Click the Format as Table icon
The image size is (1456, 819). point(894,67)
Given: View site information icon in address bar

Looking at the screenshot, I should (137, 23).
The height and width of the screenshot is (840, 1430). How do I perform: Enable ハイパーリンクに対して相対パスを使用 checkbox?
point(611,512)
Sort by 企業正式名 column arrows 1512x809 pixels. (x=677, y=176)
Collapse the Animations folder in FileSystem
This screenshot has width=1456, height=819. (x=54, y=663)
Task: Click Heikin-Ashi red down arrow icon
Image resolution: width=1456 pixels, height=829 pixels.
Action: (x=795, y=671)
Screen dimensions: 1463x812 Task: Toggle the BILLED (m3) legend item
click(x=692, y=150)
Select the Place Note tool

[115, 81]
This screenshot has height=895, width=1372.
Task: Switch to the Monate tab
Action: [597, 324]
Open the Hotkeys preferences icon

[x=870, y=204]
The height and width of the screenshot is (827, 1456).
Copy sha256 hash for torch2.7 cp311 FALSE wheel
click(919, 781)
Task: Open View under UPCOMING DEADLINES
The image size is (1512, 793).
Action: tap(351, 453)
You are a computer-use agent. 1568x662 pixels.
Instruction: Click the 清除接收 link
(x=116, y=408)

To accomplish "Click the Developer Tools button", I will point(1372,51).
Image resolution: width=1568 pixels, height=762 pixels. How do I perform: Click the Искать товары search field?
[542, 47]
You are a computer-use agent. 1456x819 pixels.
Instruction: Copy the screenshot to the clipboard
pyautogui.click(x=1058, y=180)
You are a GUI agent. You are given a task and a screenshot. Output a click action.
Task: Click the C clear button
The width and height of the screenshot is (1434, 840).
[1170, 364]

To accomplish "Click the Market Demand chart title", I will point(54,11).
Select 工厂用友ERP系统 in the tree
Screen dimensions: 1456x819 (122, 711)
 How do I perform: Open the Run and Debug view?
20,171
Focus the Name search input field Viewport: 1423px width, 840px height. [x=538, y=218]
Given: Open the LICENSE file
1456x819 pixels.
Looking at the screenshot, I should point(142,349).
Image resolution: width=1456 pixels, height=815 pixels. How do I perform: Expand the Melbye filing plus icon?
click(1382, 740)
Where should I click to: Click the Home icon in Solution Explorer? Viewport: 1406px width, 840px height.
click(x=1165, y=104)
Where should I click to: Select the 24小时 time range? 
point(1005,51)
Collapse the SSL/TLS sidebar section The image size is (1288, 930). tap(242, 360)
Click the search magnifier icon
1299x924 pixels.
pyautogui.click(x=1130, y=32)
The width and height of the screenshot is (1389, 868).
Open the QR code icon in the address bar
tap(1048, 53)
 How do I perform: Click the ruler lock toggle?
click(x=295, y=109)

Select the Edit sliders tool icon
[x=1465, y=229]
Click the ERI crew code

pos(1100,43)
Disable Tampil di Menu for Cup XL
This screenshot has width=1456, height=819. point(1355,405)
* * * *
With the line containing "Where should I click to: Click" as the first, output each line through the final line of the entries above, exactly.

▸ **ANSWER AREA**
Where should I click to: Click the Home icon in Solution Explorer? Viewport: 1406px width, 840px height.
click(x=1165, y=104)
Where should I click to: Select the 24小时 time range? 
point(1005,51)
Collapse the SSL/TLS sidebar section The image size is (1288, 930). tap(242, 360)
Click the search magnifier icon
1299x924 pixels.
pyautogui.click(x=1130, y=32)
The width and height of the screenshot is (1389, 868).
Open the QR code icon in the address bar
tap(1048, 53)
 How do I perform: Click the ruler lock toggle?
click(x=295, y=109)

Select the Edit sliders tool icon
[x=1465, y=229]
Click the ERI crew code

pos(1100,43)
Disable Tampil di Menu for Cup XL
This screenshot has width=1456, height=819. point(1355,405)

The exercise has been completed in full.